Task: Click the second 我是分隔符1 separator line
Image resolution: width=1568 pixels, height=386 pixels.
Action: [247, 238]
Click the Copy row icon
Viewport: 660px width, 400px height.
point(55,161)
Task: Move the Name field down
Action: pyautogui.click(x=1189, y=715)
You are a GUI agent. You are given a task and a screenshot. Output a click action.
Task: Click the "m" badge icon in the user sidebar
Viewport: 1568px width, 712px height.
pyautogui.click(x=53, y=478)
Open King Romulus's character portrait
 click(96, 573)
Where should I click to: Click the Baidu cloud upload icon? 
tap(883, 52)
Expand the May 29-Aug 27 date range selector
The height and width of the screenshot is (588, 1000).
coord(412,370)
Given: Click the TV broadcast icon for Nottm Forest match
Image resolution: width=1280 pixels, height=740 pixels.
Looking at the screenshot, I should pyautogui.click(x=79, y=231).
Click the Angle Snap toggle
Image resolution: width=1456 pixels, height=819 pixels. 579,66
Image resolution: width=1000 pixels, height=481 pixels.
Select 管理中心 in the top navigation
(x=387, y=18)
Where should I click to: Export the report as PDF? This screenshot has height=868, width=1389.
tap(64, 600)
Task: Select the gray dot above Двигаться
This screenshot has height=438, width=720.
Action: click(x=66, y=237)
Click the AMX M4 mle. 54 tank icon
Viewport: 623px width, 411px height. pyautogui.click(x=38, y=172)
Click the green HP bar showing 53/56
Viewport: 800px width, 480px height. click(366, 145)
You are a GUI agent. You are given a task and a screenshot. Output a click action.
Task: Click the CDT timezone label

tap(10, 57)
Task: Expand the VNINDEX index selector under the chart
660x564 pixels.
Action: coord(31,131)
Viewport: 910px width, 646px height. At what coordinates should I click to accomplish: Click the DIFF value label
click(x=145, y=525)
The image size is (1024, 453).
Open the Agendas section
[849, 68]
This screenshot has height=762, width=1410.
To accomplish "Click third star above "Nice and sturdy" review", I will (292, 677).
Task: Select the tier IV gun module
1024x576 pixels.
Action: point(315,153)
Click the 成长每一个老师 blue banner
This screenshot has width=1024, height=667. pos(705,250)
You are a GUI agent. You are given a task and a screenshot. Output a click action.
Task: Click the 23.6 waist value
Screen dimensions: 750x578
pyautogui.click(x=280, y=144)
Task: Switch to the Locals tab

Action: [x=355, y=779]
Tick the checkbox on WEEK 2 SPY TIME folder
____
■ **THE TASK**: Tally every line in these entries where the string "above" occurs. The tally alone is the answer.

■ **TASK SOLUTION**: 2